The Imbalance of Educational System & its Compensation from Art Project

During my visit to several cities in Indonesia, I have heard not only SoIE but also many other cases of reacting to education system or self-organizing courses outside school due to the fact of urban-rural divide and the corruption of system. Several university students who initiate “Floating School” project this year frequently go to small islands outside Sulawesi. They take the students there outdoor every weekend in order to put the seven themes of subjects (photography, dancing, music, computer skills, chemistry, etc) into practice. Owing to the fact of living in remote rural and suffering from the malfunction of education system, these children who live outside the center are very likely to meet teachers from the city only twice in a whole semester, and once would be the term exam. Moreover, even they have computer course, they could only learn the skills from the textbook without actual experience

using computer keyboard. Floating School provides materials and instruments directly to the students so that they can learn from implantation. It also retains the flexibility of curriculums for students to decide on their course content. This year, Floating school is going to exhibit the photographic works of these students in Makassar Biennale in November.

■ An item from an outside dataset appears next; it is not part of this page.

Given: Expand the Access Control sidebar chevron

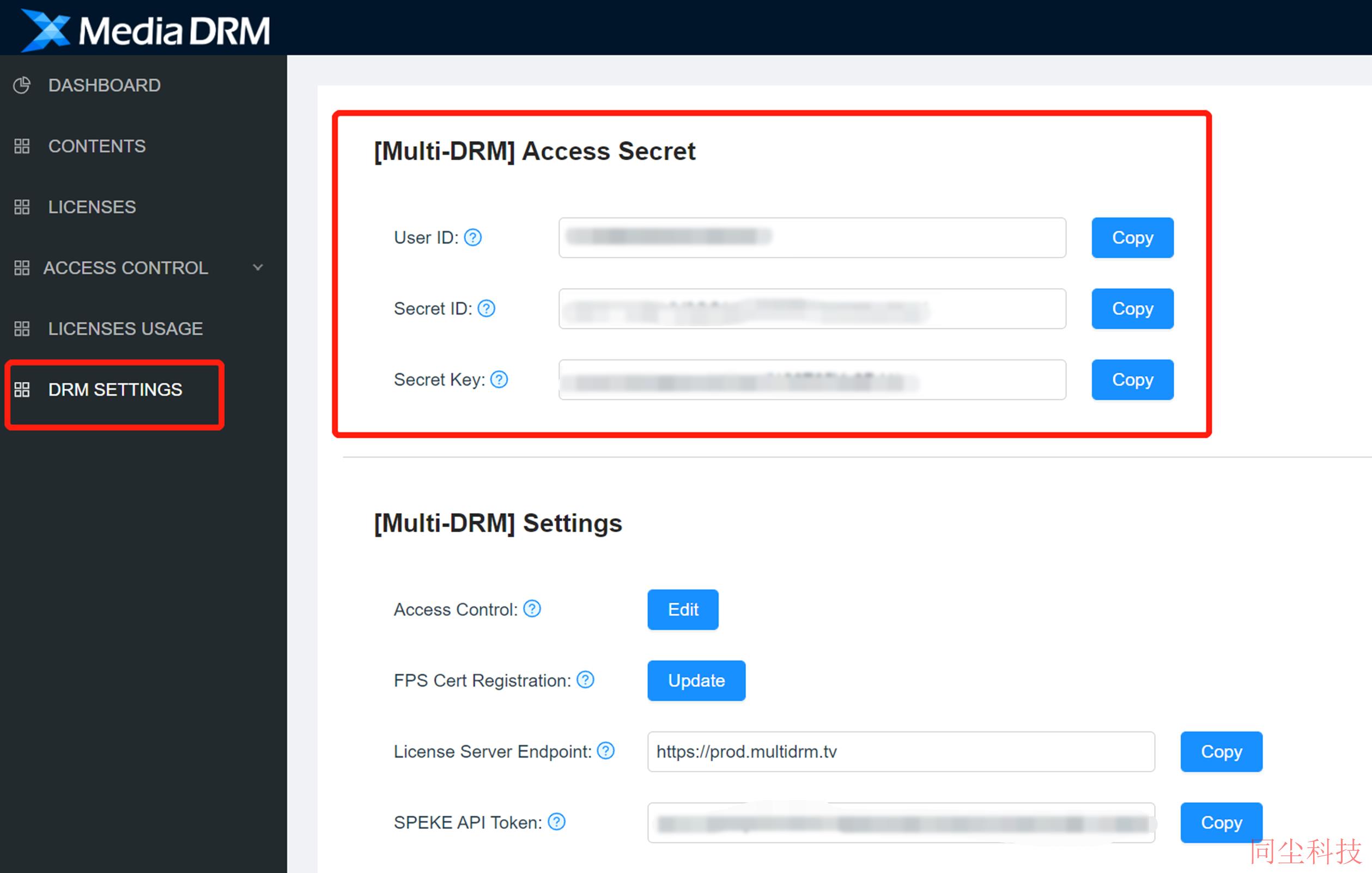Looking at the screenshot, I should click(258, 267).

When I asked why so many communities or projects reflect on Indonesian education system, Dina said the primary reason is that people cannot afford the tuition fee as it increases dramatically. Furthermore, due to the fact the development resources are in particular centered on Java Island, people must go there for attending better schools or seeking promising opportunities. Even the government is conscious of creating opportunities on other islands, the human resources are still missing since most of the youngster has flocked to Java Island. On the other hand, the reason might have something to do with the colonial history while the knowledge and skill was separated; the western colonist built up school for tutoring rationality whereas the sensibility and the people’s awareness came from wild school and informal school. This is probably why the artists nowadays keep caring for education system. The current Indonesian education system put too much emphasis on “skills”. The purpose of education is to help students cultivate certain skills such as foreign languages and computer techniques. Even if someday the education system improves, the knowledge of art and humanity will always be absent in schools.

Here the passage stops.